**EXERCISE GOAL:** Your answer must consist of the lines running from the one that holds "Task: Enable the W write automation icon" to the end of the data, copied exactly.

**DATA EXTRACT:**
- Opening Delimiter -

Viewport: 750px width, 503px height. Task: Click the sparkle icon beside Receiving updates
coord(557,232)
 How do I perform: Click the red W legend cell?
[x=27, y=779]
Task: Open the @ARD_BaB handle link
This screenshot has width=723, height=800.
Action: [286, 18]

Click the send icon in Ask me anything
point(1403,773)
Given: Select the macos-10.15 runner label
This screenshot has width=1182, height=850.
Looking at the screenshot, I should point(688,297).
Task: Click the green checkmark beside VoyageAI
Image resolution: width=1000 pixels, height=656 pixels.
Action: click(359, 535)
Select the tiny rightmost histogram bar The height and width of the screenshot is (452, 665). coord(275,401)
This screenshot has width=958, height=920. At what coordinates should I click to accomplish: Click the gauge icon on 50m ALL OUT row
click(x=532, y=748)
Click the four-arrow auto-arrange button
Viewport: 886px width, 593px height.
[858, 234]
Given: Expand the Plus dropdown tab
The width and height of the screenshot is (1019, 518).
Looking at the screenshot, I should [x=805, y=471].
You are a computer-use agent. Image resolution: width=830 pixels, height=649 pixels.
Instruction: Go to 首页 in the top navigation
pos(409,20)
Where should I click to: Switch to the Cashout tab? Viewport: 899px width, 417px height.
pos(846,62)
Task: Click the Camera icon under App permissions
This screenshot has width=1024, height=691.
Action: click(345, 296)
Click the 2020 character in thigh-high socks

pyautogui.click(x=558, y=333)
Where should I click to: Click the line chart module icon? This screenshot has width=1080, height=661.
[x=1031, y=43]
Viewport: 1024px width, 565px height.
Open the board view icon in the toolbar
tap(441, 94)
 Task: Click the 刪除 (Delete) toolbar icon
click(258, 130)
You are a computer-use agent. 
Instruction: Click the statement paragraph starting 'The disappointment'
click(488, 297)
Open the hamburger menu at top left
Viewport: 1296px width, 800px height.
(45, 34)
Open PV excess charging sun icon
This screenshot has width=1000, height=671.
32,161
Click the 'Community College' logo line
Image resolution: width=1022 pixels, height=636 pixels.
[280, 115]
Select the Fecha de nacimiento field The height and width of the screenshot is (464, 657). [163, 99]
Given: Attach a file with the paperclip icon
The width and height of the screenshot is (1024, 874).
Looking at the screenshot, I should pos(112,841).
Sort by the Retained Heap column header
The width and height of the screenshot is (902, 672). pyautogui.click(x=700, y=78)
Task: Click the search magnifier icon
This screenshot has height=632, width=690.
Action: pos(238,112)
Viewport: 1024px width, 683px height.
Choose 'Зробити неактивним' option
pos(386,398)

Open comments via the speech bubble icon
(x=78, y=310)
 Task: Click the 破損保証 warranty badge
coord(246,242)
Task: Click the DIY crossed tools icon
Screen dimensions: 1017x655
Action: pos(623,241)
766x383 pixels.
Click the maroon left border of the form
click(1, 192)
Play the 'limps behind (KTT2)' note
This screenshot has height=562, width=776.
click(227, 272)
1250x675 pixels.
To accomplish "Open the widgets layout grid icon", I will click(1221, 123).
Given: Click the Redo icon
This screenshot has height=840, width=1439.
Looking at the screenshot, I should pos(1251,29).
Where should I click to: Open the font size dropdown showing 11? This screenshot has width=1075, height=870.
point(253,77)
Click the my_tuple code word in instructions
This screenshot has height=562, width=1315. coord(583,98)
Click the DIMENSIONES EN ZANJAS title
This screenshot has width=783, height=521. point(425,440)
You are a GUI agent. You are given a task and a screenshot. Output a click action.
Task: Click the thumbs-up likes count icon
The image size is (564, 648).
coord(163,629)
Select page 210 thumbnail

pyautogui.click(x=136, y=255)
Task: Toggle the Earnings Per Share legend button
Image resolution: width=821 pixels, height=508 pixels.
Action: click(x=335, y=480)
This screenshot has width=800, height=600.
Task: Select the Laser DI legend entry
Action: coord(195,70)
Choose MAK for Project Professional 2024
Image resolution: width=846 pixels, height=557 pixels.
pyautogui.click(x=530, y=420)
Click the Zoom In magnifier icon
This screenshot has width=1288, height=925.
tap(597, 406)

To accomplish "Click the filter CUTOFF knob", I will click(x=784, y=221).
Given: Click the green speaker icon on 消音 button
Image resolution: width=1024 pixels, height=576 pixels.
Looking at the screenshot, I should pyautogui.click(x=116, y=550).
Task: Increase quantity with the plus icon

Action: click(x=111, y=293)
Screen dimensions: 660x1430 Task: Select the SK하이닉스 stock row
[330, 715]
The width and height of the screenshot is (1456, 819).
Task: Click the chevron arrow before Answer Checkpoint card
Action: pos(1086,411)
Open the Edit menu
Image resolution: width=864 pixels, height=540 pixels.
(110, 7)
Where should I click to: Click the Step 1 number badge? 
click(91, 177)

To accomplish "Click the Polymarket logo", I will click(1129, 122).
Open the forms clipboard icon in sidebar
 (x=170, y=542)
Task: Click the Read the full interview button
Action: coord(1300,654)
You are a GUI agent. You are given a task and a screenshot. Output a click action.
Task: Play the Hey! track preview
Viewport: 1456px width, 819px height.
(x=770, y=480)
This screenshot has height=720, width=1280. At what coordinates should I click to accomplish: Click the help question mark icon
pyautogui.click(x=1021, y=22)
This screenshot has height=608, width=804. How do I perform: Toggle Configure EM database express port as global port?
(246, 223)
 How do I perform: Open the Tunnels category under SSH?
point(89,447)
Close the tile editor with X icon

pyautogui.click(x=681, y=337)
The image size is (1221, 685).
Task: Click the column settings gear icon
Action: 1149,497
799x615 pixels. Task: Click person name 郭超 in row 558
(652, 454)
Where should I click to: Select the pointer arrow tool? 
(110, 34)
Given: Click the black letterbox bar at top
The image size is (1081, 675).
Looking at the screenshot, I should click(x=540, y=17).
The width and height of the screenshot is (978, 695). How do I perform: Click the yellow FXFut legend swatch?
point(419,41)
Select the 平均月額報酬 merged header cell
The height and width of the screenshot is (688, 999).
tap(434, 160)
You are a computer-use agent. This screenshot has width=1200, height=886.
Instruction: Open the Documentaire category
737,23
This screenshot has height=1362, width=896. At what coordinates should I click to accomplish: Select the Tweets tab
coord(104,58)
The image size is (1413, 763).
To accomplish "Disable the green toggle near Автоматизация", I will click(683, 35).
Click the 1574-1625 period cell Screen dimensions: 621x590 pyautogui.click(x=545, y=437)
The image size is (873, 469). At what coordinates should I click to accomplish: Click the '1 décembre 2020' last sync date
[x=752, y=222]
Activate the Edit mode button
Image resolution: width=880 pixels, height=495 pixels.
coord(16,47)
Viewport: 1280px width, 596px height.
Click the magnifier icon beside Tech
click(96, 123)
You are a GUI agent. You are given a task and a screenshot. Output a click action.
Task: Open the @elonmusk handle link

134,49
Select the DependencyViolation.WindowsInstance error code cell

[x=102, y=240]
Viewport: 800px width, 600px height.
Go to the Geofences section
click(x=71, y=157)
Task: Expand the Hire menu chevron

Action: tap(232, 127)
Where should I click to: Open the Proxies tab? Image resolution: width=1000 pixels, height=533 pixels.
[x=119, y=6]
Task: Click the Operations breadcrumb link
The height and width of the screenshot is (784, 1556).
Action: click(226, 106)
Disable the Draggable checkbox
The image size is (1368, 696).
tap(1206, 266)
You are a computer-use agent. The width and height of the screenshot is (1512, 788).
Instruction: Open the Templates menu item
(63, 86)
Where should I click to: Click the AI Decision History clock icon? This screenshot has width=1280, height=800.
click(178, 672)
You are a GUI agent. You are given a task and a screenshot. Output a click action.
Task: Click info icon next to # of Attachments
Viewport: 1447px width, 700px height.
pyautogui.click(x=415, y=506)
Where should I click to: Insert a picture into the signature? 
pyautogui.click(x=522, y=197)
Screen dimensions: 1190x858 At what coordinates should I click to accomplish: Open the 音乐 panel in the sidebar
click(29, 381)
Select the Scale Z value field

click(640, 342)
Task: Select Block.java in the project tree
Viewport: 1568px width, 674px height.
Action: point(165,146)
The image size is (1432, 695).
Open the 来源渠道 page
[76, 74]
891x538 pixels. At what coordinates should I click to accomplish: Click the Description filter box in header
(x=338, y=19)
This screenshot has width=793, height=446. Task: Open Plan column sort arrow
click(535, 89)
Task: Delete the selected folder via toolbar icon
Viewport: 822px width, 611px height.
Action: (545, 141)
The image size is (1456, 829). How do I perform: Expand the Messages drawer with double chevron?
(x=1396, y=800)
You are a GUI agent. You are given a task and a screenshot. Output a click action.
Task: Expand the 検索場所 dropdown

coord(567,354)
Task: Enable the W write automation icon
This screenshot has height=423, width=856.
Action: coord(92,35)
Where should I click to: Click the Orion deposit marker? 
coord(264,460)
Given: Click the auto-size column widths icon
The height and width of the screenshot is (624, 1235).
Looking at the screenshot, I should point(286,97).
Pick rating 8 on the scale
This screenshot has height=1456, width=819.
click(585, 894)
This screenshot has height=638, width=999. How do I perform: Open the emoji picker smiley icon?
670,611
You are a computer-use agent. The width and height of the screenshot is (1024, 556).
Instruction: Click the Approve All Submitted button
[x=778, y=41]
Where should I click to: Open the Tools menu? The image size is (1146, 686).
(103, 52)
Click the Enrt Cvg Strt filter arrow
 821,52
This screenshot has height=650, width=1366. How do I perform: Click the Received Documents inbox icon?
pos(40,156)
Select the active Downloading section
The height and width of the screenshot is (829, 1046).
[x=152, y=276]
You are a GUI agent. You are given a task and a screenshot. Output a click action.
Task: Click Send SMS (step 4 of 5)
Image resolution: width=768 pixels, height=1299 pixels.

- Closing Delimiter -

**THE COMPLETED TASK:**
Task: Enable the W write automation icon
This screenshot has height=423, width=856.
Action: coord(92,35)
Where should I click to: Click the Orion deposit marker? 
coord(264,460)
Given: Click the auto-size column widths icon
The height and width of the screenshot is (624, 1235).
Looking at the screenshot, I should point(286,97).
Pick rating 8 on the scale
This screenshot has height=1456, width=819.
click(585, 894)
This screenshot has height=638, width=999. How do I perform: Open the emoji picker smiley icon?
670,611
You are a computer-use agent. The width and height of the screenshot is (1024, 556).
Instruction: Click the Approve All Submitted button
[x=778, y=41]
Where should I click to: Open the Tools menu? The image size is (1146, 686).
(103, 52)
Click the Enrt Cvg Strt filter arrow
 821,52
This screenshot has height=650, width=1366. How do I perform: Click the Received Documents inbox icon?
pos(40,156)
Select the active Downloading section
The height and width of the screenshot is (829, 1046).
[x=152, y=276]
You are a GUI agent. You are given a task and a screenshot. Output a click action.
Task: Click Send SMS (step 4 of 5)
Image resolution: width=768 pixels, height=1299 pixels.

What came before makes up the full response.